» Anforderung
Beantworten Sie zum Auszug über philippinisches Handwerk:
1. In welchen beiden Orten gibt es viele Handwebereien?
2. Von wem lassen Filip + Inna ihre Entwürfe besticken oder weben?
3. Woraus ist das Portemonnaie gearbeitet, das zwei Schweizer Franken kostet?

» Auszug
- - -

Hängende Särge für freie Seelen
Abstrakte Muster sind auch in der Hauptstadt in Mode bei Designern wie Filip + Inna, die ihre Entwürfe gerne von Frauen der Bergstämme besticken oder weben lassen. In Baguio und Sagada gibt es viele Handwebereien, die so traditionelles Handwerk ins Design der Gegenwart retten, auch wenn die Bezahlung hierfür äusserst gering ist. Selbst Plastikabfall wird auf den Philippinen recycelt und zu modernen Taschen verwebt. Gerade mal zwei Schweizer Franken kostet ein Portemonnaie, das aus kunstvoll aufgearbeiteten Kaffeepäckchen gearbeitet ist.

- - -

Gespeicherte Dateneinträge:

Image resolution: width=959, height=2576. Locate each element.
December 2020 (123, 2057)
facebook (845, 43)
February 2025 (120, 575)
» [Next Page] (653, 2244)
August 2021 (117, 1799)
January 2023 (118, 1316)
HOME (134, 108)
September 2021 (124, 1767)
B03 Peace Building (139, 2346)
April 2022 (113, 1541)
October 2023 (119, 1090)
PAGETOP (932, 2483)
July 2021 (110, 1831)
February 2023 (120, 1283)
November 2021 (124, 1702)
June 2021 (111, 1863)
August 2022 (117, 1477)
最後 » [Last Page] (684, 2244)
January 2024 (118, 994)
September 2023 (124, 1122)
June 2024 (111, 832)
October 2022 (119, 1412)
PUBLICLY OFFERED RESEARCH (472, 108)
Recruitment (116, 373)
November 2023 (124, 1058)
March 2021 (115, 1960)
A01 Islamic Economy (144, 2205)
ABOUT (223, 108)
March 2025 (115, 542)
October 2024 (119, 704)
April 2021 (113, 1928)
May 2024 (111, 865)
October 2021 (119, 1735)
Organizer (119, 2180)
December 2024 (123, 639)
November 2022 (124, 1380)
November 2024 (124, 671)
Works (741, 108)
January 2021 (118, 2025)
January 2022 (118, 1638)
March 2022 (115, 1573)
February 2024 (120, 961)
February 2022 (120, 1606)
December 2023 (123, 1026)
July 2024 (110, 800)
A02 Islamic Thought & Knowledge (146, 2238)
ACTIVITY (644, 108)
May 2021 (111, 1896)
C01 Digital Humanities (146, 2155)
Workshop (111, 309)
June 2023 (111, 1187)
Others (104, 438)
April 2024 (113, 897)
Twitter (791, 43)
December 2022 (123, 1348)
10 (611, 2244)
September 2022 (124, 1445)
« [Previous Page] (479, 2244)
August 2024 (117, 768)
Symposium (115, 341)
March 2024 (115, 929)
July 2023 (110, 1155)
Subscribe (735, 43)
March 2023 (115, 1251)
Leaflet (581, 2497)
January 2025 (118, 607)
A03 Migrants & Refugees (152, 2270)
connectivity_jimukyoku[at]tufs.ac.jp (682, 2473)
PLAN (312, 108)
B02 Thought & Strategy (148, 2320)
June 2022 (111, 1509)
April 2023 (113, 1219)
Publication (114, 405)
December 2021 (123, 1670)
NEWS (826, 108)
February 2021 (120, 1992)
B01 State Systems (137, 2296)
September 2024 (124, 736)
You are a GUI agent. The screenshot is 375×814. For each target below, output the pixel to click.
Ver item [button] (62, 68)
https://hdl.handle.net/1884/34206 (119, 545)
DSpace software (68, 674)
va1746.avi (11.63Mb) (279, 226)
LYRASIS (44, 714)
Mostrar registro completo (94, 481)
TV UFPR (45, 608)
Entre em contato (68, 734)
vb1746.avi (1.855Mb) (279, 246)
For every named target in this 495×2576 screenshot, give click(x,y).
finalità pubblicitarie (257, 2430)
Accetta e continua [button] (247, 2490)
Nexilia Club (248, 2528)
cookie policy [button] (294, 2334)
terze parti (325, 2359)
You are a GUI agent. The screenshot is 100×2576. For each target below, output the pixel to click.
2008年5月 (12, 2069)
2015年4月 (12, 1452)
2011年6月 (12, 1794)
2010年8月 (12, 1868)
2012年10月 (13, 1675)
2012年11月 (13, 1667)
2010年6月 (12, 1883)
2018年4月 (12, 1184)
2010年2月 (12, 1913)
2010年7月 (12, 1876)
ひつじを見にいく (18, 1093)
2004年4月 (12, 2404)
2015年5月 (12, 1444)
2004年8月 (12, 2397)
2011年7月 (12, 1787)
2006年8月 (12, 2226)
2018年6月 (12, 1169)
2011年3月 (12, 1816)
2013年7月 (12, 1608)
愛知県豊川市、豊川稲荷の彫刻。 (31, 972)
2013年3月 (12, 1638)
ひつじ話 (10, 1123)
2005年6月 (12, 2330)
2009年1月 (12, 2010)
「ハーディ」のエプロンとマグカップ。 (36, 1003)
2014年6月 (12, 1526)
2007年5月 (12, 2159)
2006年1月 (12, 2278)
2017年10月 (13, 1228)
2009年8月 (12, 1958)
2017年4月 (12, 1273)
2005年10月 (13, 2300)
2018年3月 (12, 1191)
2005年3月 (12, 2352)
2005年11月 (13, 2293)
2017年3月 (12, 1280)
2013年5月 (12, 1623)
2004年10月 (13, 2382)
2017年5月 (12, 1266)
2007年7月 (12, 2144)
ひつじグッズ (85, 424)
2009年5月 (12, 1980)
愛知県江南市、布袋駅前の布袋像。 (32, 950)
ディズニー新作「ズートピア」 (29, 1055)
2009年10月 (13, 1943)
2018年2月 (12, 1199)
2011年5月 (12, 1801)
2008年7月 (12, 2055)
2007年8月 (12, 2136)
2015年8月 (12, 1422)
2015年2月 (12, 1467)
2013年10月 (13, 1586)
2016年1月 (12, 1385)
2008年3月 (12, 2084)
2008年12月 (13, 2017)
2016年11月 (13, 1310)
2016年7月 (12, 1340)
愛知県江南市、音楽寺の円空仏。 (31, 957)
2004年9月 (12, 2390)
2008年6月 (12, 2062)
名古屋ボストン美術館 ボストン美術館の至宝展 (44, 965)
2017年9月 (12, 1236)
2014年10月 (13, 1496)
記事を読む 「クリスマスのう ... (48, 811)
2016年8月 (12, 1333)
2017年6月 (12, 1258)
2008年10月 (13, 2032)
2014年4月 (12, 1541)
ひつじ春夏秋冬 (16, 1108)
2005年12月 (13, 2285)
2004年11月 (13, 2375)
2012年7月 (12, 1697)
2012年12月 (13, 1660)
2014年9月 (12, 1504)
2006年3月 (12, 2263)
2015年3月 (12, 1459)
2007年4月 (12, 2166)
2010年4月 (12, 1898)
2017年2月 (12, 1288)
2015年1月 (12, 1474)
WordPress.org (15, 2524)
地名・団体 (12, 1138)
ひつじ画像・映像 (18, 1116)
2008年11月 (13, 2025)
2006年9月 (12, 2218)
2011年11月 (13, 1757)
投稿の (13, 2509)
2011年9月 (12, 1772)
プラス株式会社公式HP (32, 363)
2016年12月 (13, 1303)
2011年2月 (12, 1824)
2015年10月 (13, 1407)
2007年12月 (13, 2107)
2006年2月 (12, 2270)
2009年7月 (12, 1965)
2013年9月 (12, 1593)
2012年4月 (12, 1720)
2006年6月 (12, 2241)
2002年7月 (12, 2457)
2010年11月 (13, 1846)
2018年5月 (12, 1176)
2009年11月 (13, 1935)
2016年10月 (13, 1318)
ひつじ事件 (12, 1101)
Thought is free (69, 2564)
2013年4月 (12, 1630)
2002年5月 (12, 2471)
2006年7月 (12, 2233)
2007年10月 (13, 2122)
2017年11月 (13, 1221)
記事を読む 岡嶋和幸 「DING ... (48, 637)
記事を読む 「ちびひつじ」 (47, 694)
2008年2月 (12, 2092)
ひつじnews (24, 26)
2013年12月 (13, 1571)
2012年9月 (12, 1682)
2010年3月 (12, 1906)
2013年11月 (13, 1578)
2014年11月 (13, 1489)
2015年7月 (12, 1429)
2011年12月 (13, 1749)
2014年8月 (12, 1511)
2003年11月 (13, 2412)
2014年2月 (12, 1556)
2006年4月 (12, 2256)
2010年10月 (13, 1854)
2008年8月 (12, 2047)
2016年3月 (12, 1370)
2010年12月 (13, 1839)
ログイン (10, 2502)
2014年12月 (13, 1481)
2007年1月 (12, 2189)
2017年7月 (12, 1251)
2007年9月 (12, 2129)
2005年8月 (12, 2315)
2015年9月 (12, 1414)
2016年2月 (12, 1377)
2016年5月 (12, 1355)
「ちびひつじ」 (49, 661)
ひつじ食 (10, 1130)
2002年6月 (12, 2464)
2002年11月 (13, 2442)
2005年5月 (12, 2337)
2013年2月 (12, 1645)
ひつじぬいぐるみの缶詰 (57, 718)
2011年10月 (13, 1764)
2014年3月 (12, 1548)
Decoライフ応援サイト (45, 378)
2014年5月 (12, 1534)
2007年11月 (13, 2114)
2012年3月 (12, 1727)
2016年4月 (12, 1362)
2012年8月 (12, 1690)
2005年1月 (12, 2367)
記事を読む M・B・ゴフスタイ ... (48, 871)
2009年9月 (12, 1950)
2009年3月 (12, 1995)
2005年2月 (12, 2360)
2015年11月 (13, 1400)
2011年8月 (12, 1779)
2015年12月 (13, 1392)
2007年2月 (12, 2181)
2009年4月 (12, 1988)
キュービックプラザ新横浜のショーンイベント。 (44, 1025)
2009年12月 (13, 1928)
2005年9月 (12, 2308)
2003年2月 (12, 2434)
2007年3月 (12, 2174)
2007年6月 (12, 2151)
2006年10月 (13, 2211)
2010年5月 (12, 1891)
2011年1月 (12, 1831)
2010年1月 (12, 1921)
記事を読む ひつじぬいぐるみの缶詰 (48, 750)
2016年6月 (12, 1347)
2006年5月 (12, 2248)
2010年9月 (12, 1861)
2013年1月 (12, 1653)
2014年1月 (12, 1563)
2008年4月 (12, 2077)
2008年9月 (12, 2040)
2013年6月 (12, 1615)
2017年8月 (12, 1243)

- - -

» Ihre Antwort
1. In Baguio und Sagada.
2. Von Frauen der Bergstämme.
3. Aus kunstvoll aufgearbeiteten Kaffeepäckchen.